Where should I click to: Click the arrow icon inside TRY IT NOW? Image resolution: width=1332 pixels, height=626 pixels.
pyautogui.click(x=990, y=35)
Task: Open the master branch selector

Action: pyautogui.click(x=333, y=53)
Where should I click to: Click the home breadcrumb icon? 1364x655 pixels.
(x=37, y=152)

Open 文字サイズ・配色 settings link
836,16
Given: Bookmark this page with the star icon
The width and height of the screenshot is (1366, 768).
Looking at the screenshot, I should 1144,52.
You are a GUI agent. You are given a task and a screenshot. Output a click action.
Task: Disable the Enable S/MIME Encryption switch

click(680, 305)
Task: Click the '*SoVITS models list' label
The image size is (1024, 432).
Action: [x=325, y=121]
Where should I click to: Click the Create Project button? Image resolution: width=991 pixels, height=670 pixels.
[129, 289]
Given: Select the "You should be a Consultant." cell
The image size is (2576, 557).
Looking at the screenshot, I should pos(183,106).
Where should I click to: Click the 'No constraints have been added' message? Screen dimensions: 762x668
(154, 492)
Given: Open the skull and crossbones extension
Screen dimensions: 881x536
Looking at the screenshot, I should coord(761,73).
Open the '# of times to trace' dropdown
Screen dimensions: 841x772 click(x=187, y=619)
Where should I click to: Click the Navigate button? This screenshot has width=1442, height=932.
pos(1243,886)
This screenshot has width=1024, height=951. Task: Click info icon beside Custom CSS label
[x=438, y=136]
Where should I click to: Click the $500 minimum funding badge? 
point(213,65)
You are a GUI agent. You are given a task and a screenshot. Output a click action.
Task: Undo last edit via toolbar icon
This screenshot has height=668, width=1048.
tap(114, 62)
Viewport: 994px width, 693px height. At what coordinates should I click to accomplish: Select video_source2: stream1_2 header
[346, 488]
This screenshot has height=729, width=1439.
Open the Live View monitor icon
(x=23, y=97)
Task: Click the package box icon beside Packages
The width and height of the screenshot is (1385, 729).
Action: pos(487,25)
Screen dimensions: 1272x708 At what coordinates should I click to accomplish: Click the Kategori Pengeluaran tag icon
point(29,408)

* What is expected *
Set down all of the entries exactly, please.

* Answer space *
Where should I click to: Click the arrow icon inside TRY IT NOW? Image resolution: width=1332 pixels, height=626 pixels.
pyautogui.click(x=990, y=35)
Task: Open the master branch selector

Action: pyautogui.click(x=333, y=53)
Where should I click to: Click the home breadcrumb icon? 1364x655 pixels.
(x=37, y=152)

Open 文字サイズ・配色 settings link
836,16
Given: Bookmark this page with the star icon
The width and height of the screenshot is (1366, 768).
Looking at the screenshot, I should 1144,52.
You are a GUI agent. You are given a task and a screenshot. Output a click action.
Task: Disable the Enable S/MIME Encryption switch

click(680, 305)
Task: Click the '*SoVITS models list' label
The image size is (1024, 432).
Action: [x=325, y=121]
Where should I click to: Click the Create Project button? Image resolution: width=991 pixels, height=670 pixels.
[129, 289]
Given: Select the "You should be a Consultant." cell
The image size is (2576, 557).
Looking at the screenshot, I should pos(183,106).
Where should I click to: Click the 'No constraints have been added' message? Screen dimensions: 762x668
(154, 492)
Given: Open the skull and crossbones extension
Screen dimensions: 881x536
Looking at the screenshot, I should coord(761,73).
Open the '# of times to trace' dropdown
Screen dimensions: 841x772 click(x=187, y=619)
Where should I click to: Click the Navigate button? This screenshot has width=1442, height=932.
pos(1243,886)
This screenshot has width=1024, height=951. Task: Click info icon beside Custom CSS label
[x=438, y=136]
Where should I click to: Click the $500 minimum funding badge? 
point(213,65)
You are a GUI agent. You are given a task and a screenshot. Output a click action.
Task: Undo last edit via toolbar icon
This screenshot has height=668, width=1048.
tap(114, 62)
Viewport: 994px width, 693px height. At what coordinates should I click to accomplish: Select video_source2: stream1_2 header
[346, 488]
This screenshot has height=729, width=1439.
Open the Live View monitor icon
(x=23, y=97)
Task: Click the package box icon beside Packages
The width and height of the screenshot is (1385, 729).
Action: pos(487,25)
Screen dimensions: 1272x708 At what coordinates should I click to accomplish: Click the Kategori Pengeluaran tag icon
point(29,408)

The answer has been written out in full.